Microsoft is adding a dockable sidebar for Copilot in Windows 11, a design move that closely mirrors how Google has integrated Gemini as a persistent sidebar within Chrome. The new interface allows users to keep Copilot accessible alongside any application without it taking over the screen, making it a persistent ambient AI layer within the operating system. The update represents Microsoft's latest effort to deepen Copilot's integration into the Windows experience and keep pace with Google's aggressive push to embed Gemini across its ecosystem. The sidebar approach reflects a broader industry trend toward making AI assistants persistent, contextual, and always-on within computing environments — moving AI from an on-demand tool to a constant presence in the user interface. The timing is notable as competition between Microsoft and Google for AI assistant dominance intensifies.

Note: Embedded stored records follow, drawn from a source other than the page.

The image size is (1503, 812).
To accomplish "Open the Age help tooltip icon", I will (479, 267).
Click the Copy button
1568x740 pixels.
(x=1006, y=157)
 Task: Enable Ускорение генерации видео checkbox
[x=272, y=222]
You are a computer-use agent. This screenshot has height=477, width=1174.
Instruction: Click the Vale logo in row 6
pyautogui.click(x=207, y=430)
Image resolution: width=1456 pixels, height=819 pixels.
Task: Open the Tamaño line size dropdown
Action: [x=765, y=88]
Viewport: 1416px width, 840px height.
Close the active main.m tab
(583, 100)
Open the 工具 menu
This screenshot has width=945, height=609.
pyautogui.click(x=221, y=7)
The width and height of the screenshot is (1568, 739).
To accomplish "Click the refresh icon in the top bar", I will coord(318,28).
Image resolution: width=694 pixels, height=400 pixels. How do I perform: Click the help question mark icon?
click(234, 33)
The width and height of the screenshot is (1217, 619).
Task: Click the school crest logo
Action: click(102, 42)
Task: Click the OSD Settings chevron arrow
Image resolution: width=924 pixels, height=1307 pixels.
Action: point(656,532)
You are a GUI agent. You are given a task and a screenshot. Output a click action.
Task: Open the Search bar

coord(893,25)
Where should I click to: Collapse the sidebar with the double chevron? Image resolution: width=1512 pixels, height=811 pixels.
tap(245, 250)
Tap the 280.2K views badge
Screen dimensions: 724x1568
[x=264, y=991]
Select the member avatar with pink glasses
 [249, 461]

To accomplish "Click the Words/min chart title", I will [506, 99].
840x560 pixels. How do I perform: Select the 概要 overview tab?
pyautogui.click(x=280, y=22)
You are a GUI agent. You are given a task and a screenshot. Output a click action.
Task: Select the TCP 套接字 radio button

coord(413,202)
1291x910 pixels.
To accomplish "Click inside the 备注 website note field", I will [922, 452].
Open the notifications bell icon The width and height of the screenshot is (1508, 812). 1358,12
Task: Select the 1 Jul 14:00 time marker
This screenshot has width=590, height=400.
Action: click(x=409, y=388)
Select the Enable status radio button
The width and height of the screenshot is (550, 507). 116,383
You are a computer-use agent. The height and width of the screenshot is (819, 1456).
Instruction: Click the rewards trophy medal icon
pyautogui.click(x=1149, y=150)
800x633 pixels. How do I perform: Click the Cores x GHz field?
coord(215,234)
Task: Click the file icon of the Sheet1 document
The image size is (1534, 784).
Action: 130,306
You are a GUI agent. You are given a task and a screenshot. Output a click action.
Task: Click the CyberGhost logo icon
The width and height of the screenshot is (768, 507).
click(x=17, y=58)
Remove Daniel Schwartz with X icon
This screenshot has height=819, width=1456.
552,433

Futurism reports on a bizarre case in which a record label is claiming that a group of "Viking rappers" accumulating millions of views on social media are real human artists — despite widespread evidence suggesting they are entirely AI-generated personas. The case highlights the accelerating problem of AI-generated fake artists flooding music platforms, and the commercial incentives that drive labels and distributors to obscure the AI origins of content. The fake artist ecosystem has grown significantly as AI music generation tools have become more capable and accessible, with AI-generated tracks routinely gaming streaming algorithms to rack up plays and royalties. The incident underscores urgent questions about transparency, attribution, and authenticity in the AI-generated content economy, and the inadequacy of current platform policies and content verification systems to detect and label AI-generated artists.